Overshadowed by rocket, which is so tediously ubiquitous, watercress struggles to get a look-in.
Curious that, because the latter is by far the superior leaf. With watercress you get that reliable, but not overbearing pepperiness, all bound up in juicy, sappy succulence. It's a two-in-one vegetable: the leaves have the velvety floppiness of lamb's lettuce, while the stalks have the snap of beansprouts. To salads, a tangle of watercress lends a blast of deepest green taste and bouncy volume. It makes sandwiches (rare roast beef, egg mayonnaise) lively and fresh. Providing you have a blender, no soup is simpler than watercress.

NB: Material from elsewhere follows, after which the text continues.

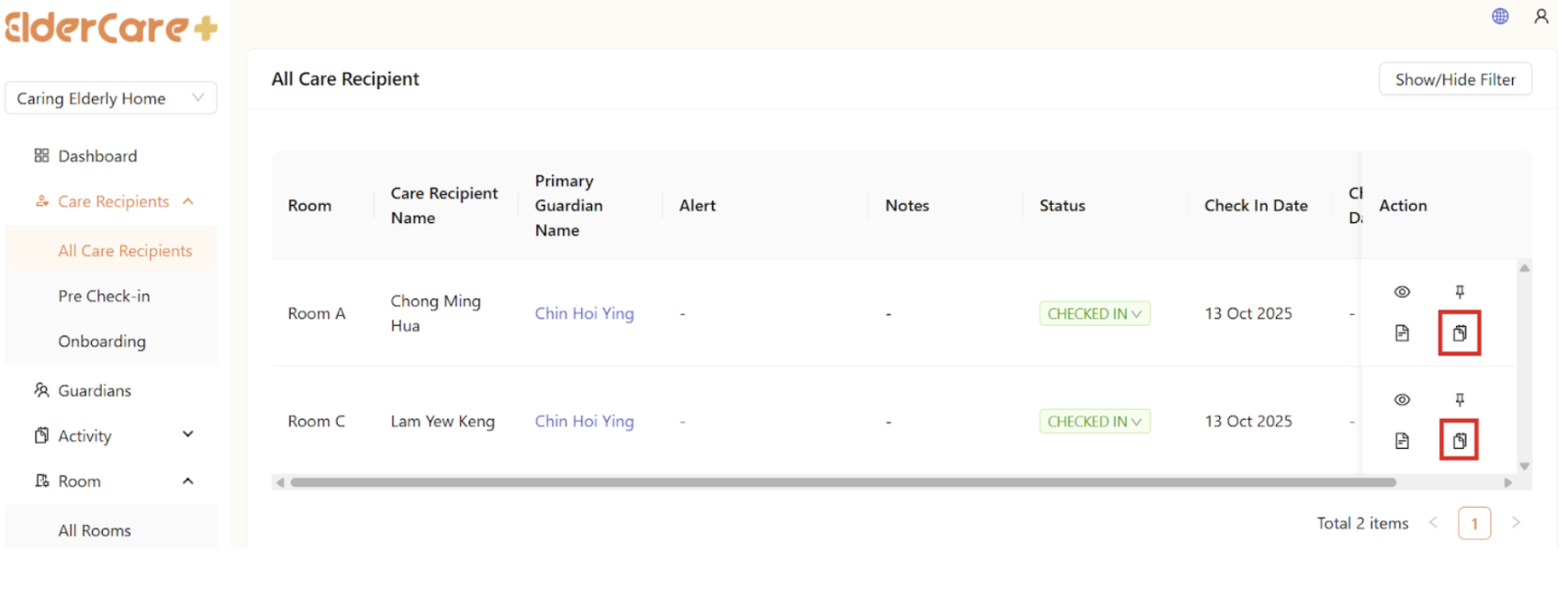This screenshot has width=1568, height=608.
Task: Open CHECKED IN status dropdown for Room C
Action: [x=1094, y=422]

Why is watercress good for me? There's a stack of good nutrition packed in this watery plant, especially if you eat it raw. It is a rich source of vitamins and minerals, but contains particularly high levels of bone-building and strengthening vitamin K, and vitamin A, which is important for eye health.
Watercress also contains significant levels of glucosinolate compounds and many studies now suggest that these have anti-cancer effects. Eating these compounds appears to help inhibit breast, lung, colon, and prostate cancers. Flavonoid antioxidants in watercress (carotene, lutein, zeaxanthin) also support good vision, have benefits for the cardiovascular system, and help protect cells against damage from free radicals.